Hormone could slow Alzheimer's progression

Queen's University researcher Fernanda De Felice (Psychiatry), along with co-authors from the Federal University of Rio de Janeiro, have identified an exercise-linked hormone that could slow the progression of Alzheimer's disease. This research was recently published in the high-profile publication, Nature Medicine.

The findings show that irisin, a hormone that is boosted by exercise, plays an important role in the brain and that Alzheimer patients carry less of the hormone. This discovery moves scientists one step closer to developing a medication that reproduces the effects of exercise-induced irisin production in the brain.

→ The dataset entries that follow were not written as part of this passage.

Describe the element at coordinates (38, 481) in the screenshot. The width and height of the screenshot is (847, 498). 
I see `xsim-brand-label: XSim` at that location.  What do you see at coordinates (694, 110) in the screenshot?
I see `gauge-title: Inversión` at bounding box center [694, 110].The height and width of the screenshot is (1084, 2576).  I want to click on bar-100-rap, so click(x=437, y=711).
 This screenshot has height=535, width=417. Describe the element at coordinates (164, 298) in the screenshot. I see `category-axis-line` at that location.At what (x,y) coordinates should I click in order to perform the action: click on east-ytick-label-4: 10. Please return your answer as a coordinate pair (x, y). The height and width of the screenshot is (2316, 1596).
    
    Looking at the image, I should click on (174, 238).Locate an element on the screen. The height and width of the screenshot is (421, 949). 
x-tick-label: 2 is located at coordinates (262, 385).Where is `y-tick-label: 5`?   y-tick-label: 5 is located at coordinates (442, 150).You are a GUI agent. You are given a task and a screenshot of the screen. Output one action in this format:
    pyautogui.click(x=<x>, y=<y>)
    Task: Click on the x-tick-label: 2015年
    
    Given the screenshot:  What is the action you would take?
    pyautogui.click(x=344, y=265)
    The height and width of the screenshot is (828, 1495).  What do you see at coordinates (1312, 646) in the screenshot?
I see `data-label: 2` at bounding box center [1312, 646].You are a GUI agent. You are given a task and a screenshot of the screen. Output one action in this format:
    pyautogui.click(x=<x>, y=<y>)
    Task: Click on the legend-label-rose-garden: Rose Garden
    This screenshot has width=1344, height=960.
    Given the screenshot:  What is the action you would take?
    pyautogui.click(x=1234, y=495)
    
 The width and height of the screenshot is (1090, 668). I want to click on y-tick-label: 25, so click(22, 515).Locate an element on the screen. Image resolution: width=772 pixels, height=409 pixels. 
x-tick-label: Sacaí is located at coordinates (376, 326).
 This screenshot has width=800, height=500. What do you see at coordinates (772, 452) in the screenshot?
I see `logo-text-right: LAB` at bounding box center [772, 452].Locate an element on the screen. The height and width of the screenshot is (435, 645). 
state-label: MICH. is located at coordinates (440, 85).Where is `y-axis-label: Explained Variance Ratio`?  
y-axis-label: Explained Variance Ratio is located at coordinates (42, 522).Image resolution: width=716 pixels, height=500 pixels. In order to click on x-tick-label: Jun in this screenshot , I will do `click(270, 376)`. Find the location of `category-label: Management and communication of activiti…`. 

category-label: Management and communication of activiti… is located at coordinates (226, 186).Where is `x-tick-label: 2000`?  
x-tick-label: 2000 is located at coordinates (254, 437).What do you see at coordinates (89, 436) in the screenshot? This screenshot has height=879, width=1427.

"In the past few years, researchers from many places around the world have shown that exercise is an effective tool to prevent different forms of dementia such as Alzheimer's" says Dr. De Felice, a researcher in the Centre for Neuroscience Studies at Queen's. "This has led to an intense search for specific molecules that are responsible for the protective actions of exercise in the brain. Because irisin seems to be powerful in rescuing disrupted synapses that allow communication between brain cells and memory formation, it may become a medication to fight memory loss in Alzheimer's disease."

The new research is important, explains Dr. De Felice, because curing dementia is one of the greatest current and future health care challenges. Unfortunately, despite 30 years searching for treatment drugs, there is no effective medication for Alzheimer's disease. She adds it is also important to remember that the vast majority of patients with dementia can be disabled due to other age-related illness (e.g. arthritis, heart disease, obesity, visual problems, and depression). Furthermore, it can be challenging to engage a patient in regular physical activity.

A drug that increases irisin in the brain could be the key.

"It is important to keep in mind that Alzheimer's is a very complex disease and it is truly hard to treat Alzheimer's patients before irreversible damage occurs in their brains. This is because when a patient is diagnosed with Alzheimer's disease, their brain has already been damaged," Dr. De Felice says. "Finding new protective routes, such as the identification of an exercise-linked component, may be an optimal strategy to heal the brain before brain cells die and dementia becomes irreversible."

The next step in Dr. De Felice's research is investigating the most effective way of delivering irisin to the brain.